The last time we spoke about books, it was to discuss David Michaelis' gargantuan biography of Peanuts cartoonist Charles Schulz. That book must have gotten me on a "biography" kick because I followed it up with Mr. Strangelove, Ed Sikov's look at the life story of British comedian and actor Peter Sellers. Sellers first came to prominence as a cast member of an anarchic BBC radio program called The Goon Show in the 1950s before achieving international success as a motion picture star in the 1960s through his appearances in such films as Lolita, Dr. Strangelove and The Pink Panther. That last film provided him with his best-known role, that of bumbling Inspector Clouseau, whom he portrayed in a series of highly profitable sequels for pretty much the rest of his life. Sellers' weak heart, combined with a lifestyle of heavy drinking and drugging, led to his death at the age of 54 in 1980, not long after his triumphant Oscar-nominated performance in Hal Ashby's Being There, a personal project Sellers had been trying to get off the ground for about a decade.

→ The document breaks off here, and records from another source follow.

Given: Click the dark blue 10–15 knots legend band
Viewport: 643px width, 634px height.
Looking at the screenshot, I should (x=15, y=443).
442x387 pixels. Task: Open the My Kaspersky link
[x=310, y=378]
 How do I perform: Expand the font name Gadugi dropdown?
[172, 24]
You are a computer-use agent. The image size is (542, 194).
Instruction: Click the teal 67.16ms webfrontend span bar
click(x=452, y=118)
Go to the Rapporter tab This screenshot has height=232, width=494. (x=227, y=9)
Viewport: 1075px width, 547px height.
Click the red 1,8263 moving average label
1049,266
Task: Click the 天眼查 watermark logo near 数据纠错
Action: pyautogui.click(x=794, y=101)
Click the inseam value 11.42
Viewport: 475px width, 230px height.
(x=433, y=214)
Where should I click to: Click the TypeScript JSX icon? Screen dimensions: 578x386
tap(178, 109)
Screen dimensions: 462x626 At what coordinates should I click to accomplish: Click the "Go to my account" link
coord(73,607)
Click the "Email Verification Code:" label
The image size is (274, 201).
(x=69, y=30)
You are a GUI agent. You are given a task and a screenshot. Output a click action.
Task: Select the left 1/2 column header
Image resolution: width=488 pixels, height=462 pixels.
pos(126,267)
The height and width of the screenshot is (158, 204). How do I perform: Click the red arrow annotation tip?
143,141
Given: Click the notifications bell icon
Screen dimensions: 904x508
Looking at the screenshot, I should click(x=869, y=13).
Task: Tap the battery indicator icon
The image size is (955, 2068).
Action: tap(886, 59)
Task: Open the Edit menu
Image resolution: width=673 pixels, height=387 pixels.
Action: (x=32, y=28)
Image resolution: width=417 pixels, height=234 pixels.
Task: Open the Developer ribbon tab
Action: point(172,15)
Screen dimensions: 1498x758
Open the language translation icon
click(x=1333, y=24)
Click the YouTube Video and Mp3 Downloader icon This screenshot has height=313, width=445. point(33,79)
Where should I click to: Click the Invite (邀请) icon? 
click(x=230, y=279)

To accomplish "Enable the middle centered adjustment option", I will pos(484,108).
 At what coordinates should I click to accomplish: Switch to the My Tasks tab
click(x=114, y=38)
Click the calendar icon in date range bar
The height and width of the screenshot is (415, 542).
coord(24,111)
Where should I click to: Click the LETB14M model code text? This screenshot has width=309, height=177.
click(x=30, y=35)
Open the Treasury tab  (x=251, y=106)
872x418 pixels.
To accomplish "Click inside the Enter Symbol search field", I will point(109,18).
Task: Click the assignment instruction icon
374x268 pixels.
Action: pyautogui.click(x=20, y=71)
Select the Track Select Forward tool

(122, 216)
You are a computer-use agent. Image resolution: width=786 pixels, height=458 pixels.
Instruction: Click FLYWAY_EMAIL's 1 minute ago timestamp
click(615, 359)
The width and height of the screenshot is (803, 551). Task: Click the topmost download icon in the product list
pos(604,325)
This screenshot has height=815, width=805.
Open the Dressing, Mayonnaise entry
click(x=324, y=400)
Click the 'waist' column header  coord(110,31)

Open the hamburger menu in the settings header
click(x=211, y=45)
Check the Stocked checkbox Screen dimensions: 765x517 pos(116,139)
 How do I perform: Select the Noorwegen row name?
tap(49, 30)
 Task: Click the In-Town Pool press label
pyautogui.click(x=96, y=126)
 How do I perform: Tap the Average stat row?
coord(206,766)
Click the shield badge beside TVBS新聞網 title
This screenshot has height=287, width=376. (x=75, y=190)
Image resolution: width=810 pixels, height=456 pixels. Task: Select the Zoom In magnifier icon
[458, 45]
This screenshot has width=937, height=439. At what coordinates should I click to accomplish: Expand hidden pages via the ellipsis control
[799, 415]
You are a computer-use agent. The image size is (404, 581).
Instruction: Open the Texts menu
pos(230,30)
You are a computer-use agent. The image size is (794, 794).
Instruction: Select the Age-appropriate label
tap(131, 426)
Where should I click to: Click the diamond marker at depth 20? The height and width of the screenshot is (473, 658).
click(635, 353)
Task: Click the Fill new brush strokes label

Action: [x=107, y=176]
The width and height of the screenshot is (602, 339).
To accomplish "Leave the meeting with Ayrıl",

It would be tempting to write a truly scathing, damning book about Peter Sellers. He had so many serious character flaws that it's almost impossible to tabulate them all. Spoiled rotten by his controlling and manipulative mother, Peg (who emerges as the second-most astounding character in Sikov's book), Peter Sellers grew up to be a temperamental and immature child-man, infamous for his tantrums and wild mood swings, marked by swift and terrible changes of heart. Married four times (with no success), Sellers was an alternately neglectful and abusive father to his three (possibly four) children. Materialistic and greedy to an absurd extent, Sellers used his movie money to buy cars, houses, and gadgets he simply didn't need and took roles in some truly godawful films strictly for the cash, despite the damage it was doing to his career. Sellers could be a terror during the production of a film, slowing down filming with his erratic behavior and having various cast and crew members fired for no good reason. Ed Sikov does not shy away from detailing all of Sellers' faults in this book.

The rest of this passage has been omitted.